(Saved data entries)

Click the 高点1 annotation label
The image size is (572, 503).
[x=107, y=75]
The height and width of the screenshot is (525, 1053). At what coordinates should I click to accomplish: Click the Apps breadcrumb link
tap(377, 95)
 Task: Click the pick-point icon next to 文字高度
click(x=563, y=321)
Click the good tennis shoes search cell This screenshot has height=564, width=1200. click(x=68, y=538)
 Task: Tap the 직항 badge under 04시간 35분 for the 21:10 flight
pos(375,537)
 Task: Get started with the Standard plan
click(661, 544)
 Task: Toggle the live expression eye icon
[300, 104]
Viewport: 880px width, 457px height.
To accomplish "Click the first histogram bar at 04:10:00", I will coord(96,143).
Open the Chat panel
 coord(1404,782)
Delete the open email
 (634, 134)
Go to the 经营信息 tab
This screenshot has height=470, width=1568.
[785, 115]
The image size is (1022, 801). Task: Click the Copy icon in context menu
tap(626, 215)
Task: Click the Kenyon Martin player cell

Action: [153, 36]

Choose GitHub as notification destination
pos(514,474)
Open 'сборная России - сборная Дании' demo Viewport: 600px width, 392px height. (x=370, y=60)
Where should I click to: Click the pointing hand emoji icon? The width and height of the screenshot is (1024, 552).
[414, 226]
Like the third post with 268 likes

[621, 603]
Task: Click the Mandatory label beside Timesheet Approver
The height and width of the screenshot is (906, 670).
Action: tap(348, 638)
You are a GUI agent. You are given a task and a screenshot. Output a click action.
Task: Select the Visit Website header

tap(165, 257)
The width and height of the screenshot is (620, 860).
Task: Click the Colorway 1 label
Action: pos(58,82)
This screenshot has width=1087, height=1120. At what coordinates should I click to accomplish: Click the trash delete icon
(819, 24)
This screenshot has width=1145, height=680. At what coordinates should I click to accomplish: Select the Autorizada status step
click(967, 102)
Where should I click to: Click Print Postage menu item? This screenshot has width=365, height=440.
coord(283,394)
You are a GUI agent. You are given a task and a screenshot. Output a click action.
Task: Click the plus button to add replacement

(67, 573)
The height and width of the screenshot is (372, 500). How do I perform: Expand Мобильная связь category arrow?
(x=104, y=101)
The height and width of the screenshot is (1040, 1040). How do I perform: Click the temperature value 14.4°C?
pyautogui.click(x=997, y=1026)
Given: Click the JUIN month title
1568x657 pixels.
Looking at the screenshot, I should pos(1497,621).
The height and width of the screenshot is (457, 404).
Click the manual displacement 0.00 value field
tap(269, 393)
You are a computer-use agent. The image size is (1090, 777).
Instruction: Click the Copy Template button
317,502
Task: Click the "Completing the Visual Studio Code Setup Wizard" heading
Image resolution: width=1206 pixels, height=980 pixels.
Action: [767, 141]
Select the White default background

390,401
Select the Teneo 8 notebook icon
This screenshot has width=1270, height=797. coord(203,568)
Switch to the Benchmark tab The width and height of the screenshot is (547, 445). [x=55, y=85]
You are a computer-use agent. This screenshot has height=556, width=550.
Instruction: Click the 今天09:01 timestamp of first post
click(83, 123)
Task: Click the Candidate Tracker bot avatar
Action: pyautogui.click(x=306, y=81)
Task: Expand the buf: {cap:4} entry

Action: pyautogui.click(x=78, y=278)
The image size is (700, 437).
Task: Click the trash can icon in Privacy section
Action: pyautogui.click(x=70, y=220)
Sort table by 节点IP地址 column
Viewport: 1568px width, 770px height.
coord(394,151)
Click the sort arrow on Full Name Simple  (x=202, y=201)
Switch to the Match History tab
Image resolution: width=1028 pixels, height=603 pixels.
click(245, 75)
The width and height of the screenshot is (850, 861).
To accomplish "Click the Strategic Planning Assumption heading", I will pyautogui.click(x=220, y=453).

» Task objective
Which lines above contain the word "computer"? Copy each of them.

» Response box
You are a computer-use agent. The image size is (1090, 777).
You are a computer-use agent. This screenshot has height=556, width=550.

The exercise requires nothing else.